Now, as for the quality of the game itself, I'll save that for the JRPG thread once I've actually beat the game. Lots to talk about for sure.
 

aweigh

Arcane
Joined
Aug 23, 2005
Messages
18,179
Location
Florida
I figured I might as well note down my experiences emulating Xenoblade 2 since I'm further in now. My gametime says 100 hours, but the game promotes idling. I've been using Yuzu + Vulkan for the vast majority of normal gameplay with Ryujinx on the side for occasional testing, which is also how I played SMTV so that'll make for a good comparison. For reference, this is arguably the most demanding Switch game, running at 720p on a good day on native hardware with frequent dips below that and it only became somewhat playable on emulators half a year ago and has made huge strides since.

The TL;DR:

If you want good performance with minimal issues: Ryujinx at 1x. I can't vouch for the stability, but this should enable people with slightly older CPUs (9th-10th gen/3000 series) to be able to play it.

If you want the best looking game and are fine with some issues that come with using cutting edge tech: Yuzu + Vulkan at 2x with Reshade.

Yuzu has the superior resolution scaler and Vulkan handles both higher resolutions and Reshade like a champ, where OpenGL buckles. 3x made zero difference in visuals to my eye and just introduced box patterns that were definitely distracting. OpenGL is there as a fallback but it gave me 10-15% worse performance at these settings which was enough to make me drop below 30 fps at times and thus the game slowed down. This game greatly benefits from Reshade in my opinion and that's the main reason I am using Yuzu.
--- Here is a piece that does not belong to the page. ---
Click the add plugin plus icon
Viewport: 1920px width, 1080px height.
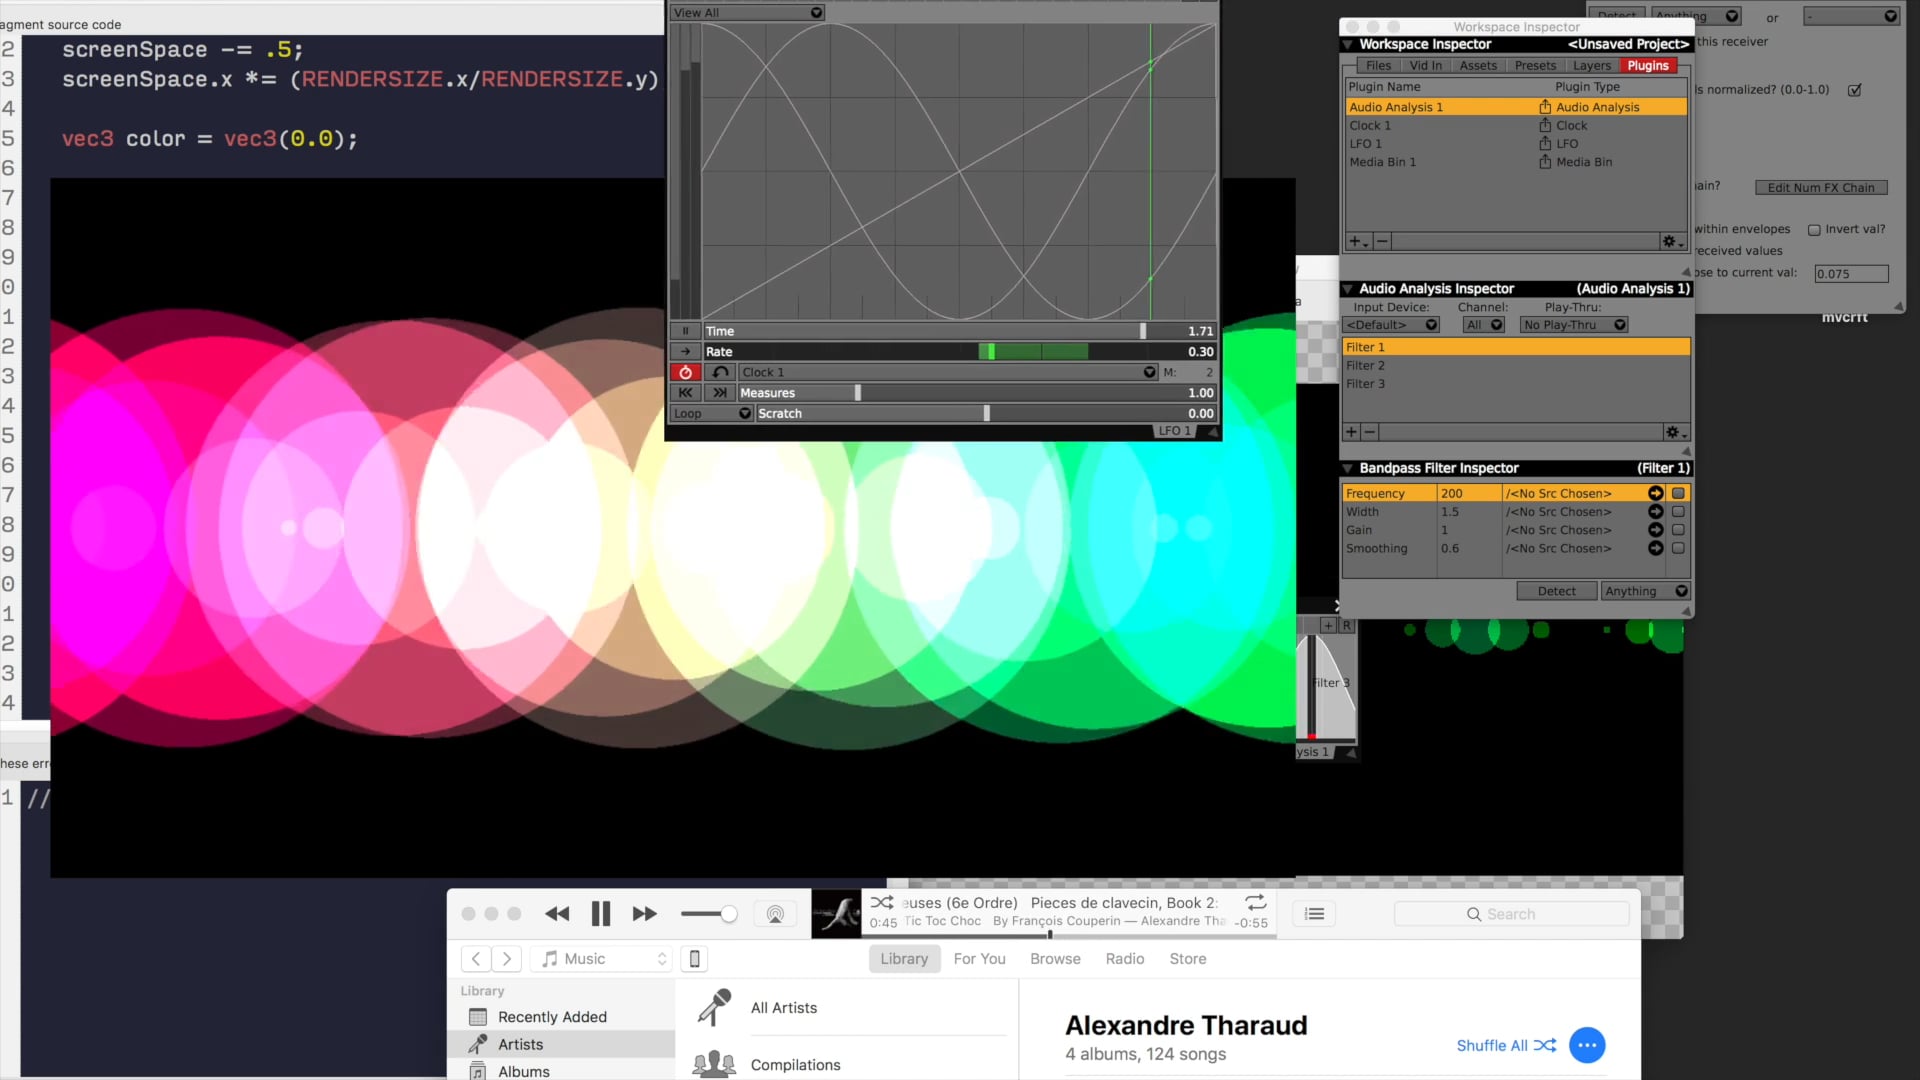(x=1355, y=241)
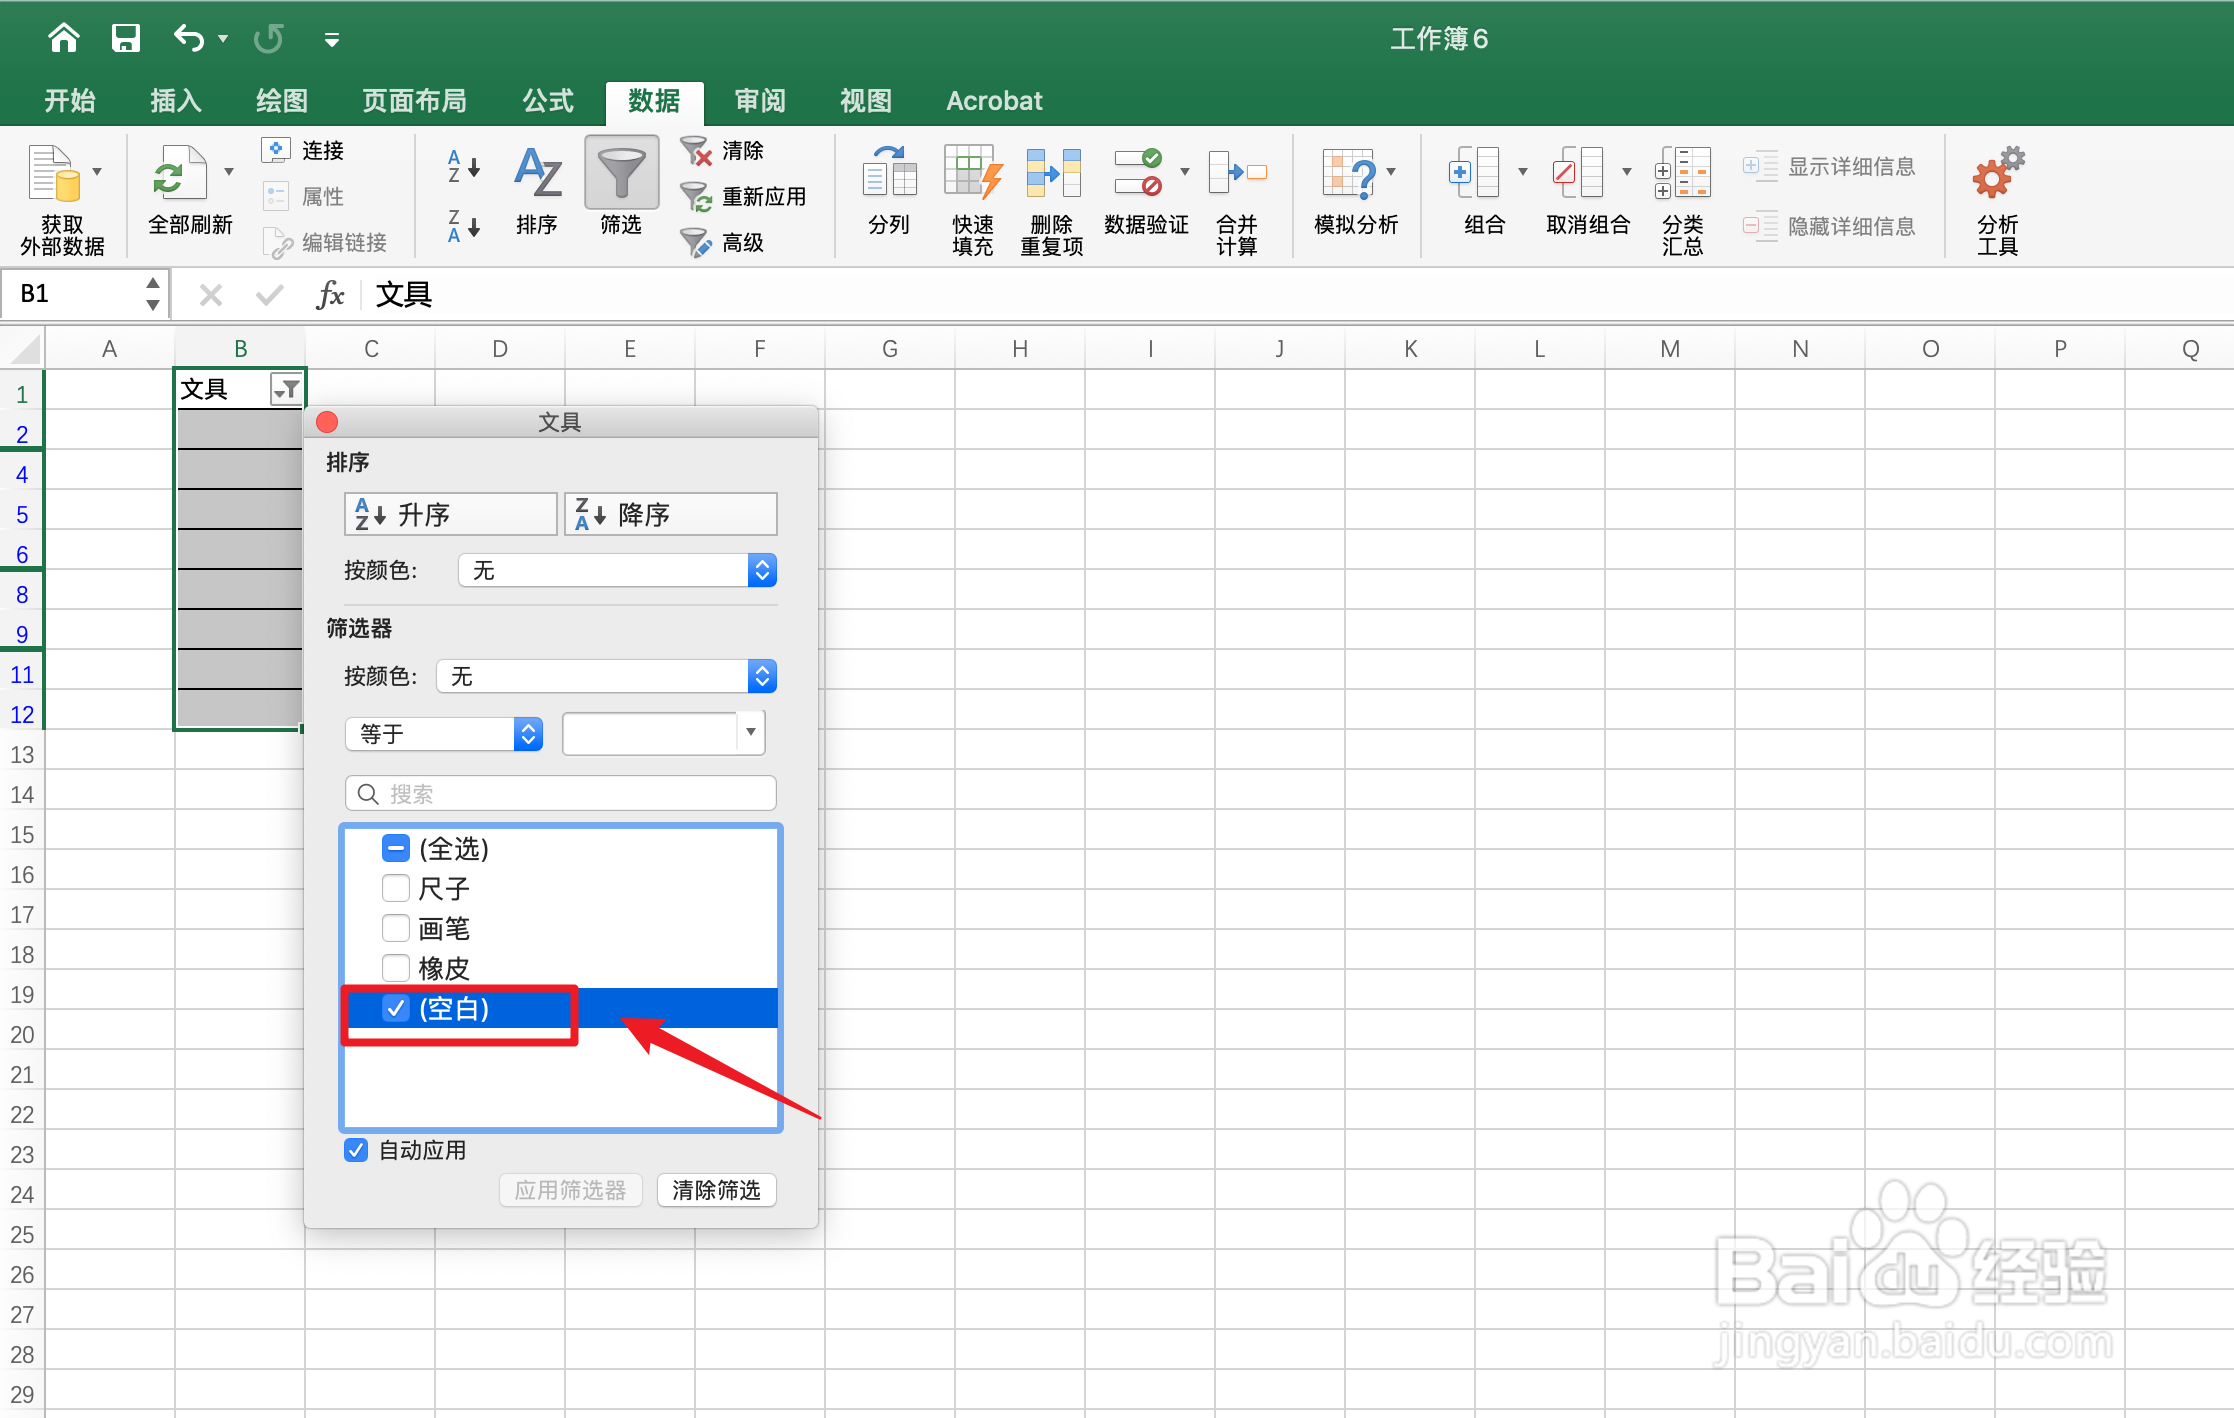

Notably, the game has not crashed once during those 100 hours and suffers from far fewer graphical issues than SMTV did, though they're definitely still there. Many of these are Vulkan specific, it being an early access feature and all. SMTV meanwhile had a whole variety of these issues on top of crashing every few hours - compared to that, Xenoblade 2 is a much smoother experience. I only just came across an issue that was noticeable enough and seemingly permanent for the area in question that I opted to switch to OpenGL which renders correctly. Characters had bigtime rainbow lighting applied to them which while not the absolute worst, was definitely unsightly. Other than that, facial animations work very inconsistently (makes for a rather macabre scene when the gang is attending a funeral and the deceased in question is staring into nothingness with a literal dead eye stare), a thin dotted line across the screen (seemingly fixed in the very latest builds, or I got lucky), fullbright/super dark lighting in one indoors area and very rare texture explosion/corruption. I've had one instance where the graphics got so majorly fucked up that I was forced to restart, so that's the closest thing to a crash I suppose. Generally speaking, these issues don't seem to affect regular overworld traversal, so you won't be pestered by them during combat and exploration.

Now, as for the quality of the game itself, I'll save that for the JRPG thread once I've actually beat the game. Lots to talk about for sure.

Yuzu w/ Vulkan makes has corrupted colors/light for me. Has had it for a long time now.